The old adage “you can pay now, or pay later” applies to the crude oil market here. You can ignore fundamentals for only so long. In the short term supplies don`t really matter to traders, but there comes a time when fundamentals in the market supersede political and technical based analysis.Dian Chu's reasoning is two-fold: First, she sees oil storage opportunities for long traders beginning to fill up, making it increasingly difficult for them to take delivery. Second, she sees the beginnings of a demand destruction developing in the US and beyond, from currently artificially inflated prices.
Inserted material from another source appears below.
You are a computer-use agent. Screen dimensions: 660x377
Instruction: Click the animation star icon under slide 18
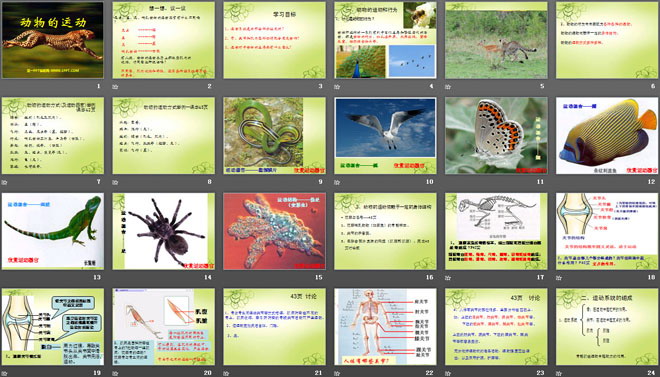(x=559, y=278)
In the end, fundamentals have the ultimate and final say regarding price direction in the market. And over the next month, fundamentals will dictate that Crude Oil prices correct to a lower level from current levels.
This correction would actually be healthy for the oil market, if this fails to materialize, and oil prices stay high with continuing oversupply and weak demand, i.e., an artificial mismatch between supply, demand, and price, expect an even “healthier” and fundamentally more severe correction when market equilibrium reasserts itself. _Dian Chu_SeekingAlpha
...it doesn`t really matter what is occurring in the MENA (Middle East and North Africa), since over the next month at the next rollover, traders will have to sell any long positions because they cannot take delivery even if they want to.If you read the comments after Chu's article, you will find many peak oil doomers who have gone long and deep into oil futures. They are assuming that their years'- and decades'-old peak oil fantasies are irrefutable truth, and are staking much of their economic well-being on such assumptions and quasi-religious beliefs.
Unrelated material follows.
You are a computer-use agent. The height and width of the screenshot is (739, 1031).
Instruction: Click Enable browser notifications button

Furthermore, because of the events transpiring in the MENA over the last couple of months, traders who normally don`t take delivery have taken delivery over the last two rollovers, due to ‘what if' scenarios where Saudi Arabia became a legitimate concern, and oil spiked to $130 a barrel. The fallout from this is that traders and investors who normally take delivery will not be able to during this next rollover, as there will literally be no more storage at Cushing.
...with these high prices we are starting to experience legitimate demand destruction. It seems with these high prices it is only a matter of time before we are again at the 368 million barrels of oil in U.S. storage facilities at the Commercial level. So the Oil Bulls can no longer point to Cushing as an anomaly, we are literally swimming in Crude Oil right now in the U.S. _DianChu
It is a dangerous game to play, particularly when so many crucially important factors involved are not open to public display and examination. Such persons eventually get themselves in so deeply that they are compelled to wish doom on their fellow citizens, just to prove they are right -- and to save their risky and poorly thought out investments.
Think of the futures market like a casino. Only bet what you can afford to lose.